* _What is needed_:
Give back, word for word, the lines in the listing below from the one holding "Where should I click to: Click the 0:25" down to the one holding "This screenshot has width=1392, height=1270.", both ends included.

* _Data shown_:
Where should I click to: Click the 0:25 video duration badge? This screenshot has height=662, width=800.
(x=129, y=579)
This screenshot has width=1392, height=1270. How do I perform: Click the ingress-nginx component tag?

==

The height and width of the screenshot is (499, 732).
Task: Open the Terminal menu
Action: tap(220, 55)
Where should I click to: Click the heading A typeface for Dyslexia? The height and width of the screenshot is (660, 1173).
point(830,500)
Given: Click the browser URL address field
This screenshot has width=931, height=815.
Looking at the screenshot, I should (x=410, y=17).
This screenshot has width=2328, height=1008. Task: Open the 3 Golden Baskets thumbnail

--

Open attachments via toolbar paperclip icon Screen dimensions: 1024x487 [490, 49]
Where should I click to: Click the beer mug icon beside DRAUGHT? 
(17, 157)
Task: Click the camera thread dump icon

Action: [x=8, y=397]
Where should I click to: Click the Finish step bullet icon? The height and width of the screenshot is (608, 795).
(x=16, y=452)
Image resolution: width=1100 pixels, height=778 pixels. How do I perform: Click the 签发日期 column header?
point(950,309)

* _Solution_:
Where should I click to: Click the 0:25 video duration badge? This screenshot has height=662, width=800.
(x=129, y=579)
This screenshot has width=1392, height=1270. How do I perform: Click the ingress-nginx component tag?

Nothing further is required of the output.